After this exercise in fallacious reasoning, the memo gets to its real purpose. It states that granting a religious exemption “could have serious consequences to others. Imagine a student receiving a religious exemption, contracting the virus and spreading it through the campus. Clearly this would be an embarrassment to the archdiocese. Some even argue that it might impose personal liability on the priest.”
There it is. “Liability,” the word that sends shivers down the spine of too many modern bishops. Here the Archdiocese is admitting that it fears getting sued (the touching mention of “personal liability” covers the real boogeyman: corporate liability). That’s why it won’t give exemptions.
And then there’s reason #2: embarrassment. Simply put, these Church leaders don’t want to be criticized. If they allow priests to grant exemptions, the Church will be lambasted by all the Right People. They won’t be able to cozy up to the movers and shakers at the next big society event, and they will be hindered in their ability to ask for more government funds. The memo doesn’t even mention The Safety of Our Flock, the usual catch phrase used to hide their true motivations.

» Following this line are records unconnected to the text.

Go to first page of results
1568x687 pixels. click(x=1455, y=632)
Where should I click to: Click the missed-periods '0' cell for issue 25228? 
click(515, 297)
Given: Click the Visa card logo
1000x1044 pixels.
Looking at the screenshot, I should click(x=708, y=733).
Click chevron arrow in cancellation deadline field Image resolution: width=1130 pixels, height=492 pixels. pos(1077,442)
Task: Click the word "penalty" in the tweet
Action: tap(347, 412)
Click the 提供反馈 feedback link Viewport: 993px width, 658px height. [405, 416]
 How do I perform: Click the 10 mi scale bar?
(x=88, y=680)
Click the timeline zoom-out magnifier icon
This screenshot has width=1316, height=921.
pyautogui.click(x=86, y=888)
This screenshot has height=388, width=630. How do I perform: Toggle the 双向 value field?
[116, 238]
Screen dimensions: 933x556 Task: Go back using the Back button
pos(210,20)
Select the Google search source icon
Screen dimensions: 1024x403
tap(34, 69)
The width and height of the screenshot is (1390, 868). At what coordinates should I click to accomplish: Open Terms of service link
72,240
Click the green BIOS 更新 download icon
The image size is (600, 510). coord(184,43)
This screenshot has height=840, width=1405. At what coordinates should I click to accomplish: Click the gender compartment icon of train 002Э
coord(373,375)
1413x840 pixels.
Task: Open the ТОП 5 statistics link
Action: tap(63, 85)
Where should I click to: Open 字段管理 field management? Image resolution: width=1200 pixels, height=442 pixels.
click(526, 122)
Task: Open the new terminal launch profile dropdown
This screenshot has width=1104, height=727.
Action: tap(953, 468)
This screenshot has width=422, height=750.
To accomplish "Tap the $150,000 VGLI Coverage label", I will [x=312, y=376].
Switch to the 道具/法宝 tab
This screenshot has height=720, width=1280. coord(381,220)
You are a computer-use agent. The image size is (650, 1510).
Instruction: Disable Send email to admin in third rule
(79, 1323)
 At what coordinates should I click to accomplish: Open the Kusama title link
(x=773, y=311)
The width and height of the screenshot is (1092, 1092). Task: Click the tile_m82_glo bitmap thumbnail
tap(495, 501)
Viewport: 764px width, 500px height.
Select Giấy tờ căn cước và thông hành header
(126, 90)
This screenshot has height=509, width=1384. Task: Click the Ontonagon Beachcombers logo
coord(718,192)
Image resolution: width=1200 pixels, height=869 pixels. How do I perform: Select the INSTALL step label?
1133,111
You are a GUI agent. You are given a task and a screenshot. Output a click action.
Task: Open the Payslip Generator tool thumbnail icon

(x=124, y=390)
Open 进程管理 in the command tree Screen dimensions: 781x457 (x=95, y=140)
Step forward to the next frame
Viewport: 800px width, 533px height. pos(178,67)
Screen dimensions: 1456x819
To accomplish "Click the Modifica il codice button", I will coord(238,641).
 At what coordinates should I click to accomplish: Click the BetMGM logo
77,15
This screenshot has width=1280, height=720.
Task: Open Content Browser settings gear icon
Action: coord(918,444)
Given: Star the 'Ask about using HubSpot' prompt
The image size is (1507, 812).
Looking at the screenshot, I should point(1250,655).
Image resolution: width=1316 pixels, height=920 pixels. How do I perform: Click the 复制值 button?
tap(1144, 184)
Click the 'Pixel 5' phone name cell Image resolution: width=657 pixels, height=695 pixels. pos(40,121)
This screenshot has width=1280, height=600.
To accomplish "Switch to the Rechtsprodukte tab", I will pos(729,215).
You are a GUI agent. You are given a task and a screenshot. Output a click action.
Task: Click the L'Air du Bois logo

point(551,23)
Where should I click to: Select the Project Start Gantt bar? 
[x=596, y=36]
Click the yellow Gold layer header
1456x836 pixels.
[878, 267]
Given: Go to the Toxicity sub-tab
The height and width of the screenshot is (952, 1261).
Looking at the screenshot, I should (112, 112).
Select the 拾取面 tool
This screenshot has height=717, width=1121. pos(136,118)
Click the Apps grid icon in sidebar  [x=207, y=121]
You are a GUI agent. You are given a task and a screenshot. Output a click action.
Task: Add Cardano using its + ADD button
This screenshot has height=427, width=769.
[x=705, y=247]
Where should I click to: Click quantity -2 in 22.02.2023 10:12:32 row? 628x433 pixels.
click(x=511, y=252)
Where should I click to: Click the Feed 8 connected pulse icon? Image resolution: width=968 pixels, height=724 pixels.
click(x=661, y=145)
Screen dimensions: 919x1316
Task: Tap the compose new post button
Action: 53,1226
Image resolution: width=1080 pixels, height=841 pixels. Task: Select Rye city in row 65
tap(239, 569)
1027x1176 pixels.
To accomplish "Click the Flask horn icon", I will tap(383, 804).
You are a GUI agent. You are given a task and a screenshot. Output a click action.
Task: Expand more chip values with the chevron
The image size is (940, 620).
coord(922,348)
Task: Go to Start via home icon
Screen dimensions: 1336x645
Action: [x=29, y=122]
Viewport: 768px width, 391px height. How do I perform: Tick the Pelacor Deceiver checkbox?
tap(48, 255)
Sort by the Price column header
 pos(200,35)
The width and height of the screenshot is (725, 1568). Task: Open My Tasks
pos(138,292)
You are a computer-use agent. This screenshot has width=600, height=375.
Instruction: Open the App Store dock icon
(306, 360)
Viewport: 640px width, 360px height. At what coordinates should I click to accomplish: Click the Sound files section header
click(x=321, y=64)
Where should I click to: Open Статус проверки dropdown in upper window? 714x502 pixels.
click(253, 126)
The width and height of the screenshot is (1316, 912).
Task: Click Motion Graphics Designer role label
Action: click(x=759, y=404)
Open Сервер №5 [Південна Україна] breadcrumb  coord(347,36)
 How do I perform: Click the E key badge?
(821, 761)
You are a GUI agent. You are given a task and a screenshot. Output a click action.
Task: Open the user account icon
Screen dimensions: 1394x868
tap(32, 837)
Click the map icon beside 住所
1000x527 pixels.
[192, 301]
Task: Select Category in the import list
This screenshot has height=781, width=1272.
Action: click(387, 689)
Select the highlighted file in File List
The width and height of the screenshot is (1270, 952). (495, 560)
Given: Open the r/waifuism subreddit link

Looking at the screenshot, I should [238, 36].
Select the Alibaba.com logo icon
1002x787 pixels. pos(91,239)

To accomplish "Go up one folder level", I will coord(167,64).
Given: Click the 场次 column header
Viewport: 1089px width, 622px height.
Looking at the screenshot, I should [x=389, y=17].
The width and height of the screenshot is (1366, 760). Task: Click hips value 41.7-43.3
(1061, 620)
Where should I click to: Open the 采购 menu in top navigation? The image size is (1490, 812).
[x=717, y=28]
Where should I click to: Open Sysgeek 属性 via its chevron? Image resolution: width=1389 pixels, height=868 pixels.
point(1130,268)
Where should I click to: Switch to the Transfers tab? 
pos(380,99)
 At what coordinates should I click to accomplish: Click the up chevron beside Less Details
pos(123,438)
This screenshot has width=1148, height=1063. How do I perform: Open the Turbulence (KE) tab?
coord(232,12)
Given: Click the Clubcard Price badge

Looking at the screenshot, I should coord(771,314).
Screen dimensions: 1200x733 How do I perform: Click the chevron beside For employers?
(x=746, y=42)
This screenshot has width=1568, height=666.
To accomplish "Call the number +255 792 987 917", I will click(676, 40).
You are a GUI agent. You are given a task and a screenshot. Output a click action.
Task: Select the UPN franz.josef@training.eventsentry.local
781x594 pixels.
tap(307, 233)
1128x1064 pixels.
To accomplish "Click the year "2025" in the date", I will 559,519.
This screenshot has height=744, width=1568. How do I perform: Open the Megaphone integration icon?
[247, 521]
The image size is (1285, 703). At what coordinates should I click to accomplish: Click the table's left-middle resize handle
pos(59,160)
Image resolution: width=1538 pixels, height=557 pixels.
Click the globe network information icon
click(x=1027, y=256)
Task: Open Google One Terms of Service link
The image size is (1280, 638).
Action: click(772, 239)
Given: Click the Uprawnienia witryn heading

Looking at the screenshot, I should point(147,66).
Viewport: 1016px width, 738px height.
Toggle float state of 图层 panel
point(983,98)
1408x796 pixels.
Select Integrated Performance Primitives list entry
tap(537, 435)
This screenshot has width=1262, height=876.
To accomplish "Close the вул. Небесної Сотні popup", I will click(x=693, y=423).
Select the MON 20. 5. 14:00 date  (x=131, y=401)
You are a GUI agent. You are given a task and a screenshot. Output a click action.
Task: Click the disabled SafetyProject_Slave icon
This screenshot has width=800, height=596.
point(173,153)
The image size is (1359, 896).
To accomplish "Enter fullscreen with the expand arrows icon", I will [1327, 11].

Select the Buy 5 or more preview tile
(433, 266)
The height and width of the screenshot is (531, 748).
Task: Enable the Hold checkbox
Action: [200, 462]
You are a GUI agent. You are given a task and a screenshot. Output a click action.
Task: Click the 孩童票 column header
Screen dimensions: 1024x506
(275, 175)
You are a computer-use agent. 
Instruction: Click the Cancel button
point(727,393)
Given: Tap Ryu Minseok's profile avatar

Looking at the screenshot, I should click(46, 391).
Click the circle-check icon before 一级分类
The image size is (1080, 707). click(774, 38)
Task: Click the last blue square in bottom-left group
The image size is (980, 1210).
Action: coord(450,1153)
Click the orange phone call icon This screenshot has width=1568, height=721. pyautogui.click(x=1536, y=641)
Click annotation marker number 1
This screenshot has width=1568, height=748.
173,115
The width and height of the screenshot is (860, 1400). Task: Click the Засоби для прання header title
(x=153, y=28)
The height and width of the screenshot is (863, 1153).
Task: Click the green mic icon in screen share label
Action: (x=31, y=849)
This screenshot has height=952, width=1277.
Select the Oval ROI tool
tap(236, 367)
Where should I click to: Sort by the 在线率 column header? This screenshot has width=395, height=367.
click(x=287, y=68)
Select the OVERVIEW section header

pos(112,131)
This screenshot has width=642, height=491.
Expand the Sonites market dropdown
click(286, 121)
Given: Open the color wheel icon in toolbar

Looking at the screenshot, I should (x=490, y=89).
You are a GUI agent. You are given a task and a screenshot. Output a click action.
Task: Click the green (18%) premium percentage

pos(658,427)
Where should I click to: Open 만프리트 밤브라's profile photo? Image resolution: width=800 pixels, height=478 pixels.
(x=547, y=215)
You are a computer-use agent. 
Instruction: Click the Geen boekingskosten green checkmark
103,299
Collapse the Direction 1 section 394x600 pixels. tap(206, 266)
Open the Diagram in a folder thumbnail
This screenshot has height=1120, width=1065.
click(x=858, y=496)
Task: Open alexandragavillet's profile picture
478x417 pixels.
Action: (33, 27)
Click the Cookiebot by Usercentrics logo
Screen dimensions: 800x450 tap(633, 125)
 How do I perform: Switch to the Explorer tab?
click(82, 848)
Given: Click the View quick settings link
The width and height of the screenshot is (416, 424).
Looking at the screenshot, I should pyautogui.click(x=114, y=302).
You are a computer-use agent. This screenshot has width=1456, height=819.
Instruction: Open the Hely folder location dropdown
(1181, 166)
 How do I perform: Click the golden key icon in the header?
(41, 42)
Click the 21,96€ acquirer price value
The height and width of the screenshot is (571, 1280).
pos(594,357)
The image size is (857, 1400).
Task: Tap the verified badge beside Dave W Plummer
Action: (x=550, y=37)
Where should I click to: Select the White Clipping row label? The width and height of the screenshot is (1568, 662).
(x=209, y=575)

So can priests sign letters granting a religious exemption to Catholics? Should they?
Absolutely. While the Church does not teach that there are no circumstances in which a Catholic can receive an abortion-tainted vaccine, a priest can state that a Catholic in good conscience can refuse the jab on religious grounds. A great sample of such a letter can be found at the website of the National Catholic Bioethics Center. And happily the Colorado Catholic Conference recently put out a statement that defended the right of Catholics to seek a religious exemption in this regard, although to my knowledge they are the only bishops to do so as of this writing.
It is a core part of our faith that life has dignity from the moment of conception. To kill such life and use it for medical experimentation violates that dignity in a profound manner. The moral stakes are very high, and so any participation in that evil—even participation quite remote—demands a great evil to justify it.
Yes, some Catholics might believe the COVID-19 pandemic evil enough and the participation remote enough to justify the shot. But others will not, and their prudential judgement still follows the religious teaching of the Catholic Faith.
Writing religious exemption letters would be the truly pastoral approach. After all, Catholics “who are strongly pro-life and very loyal to the teaching of the faith” are not contradicting any moral teaching of the Church; if anything, they are the most faithful to the Church’s teachings. For the Church to allow them a religious exemption takes seriously what the Church actually teaches about this issue.
Further, such an approach also takes seriously the need to push for morally uncompromised vaccines, which the Church has always encouraged. If Church leaders refuse to grant religious exemptions, how can they then go to vaccine makers and argue that they want non-abortion-related vaccines? Their very arguments are undermined.
Church leaders claim serious qualms regarding the vaccines’ connection to abortion, and say they want to push companies not to use aborted baby cell lines. If this is true, then they must back it up with action. The best way to do this would be to encourage Catholics to refuse the COVID-19 vaccines until one not tainted by abortion is available. That option is clearly a bridge too far for most Church leaders. At the very least, then, they should follow the guidance of the Church in allowing Catholics to pursue religious exemptions to the shot. This may lead to embarrassment—and even liability—but aren’t the babies worth it?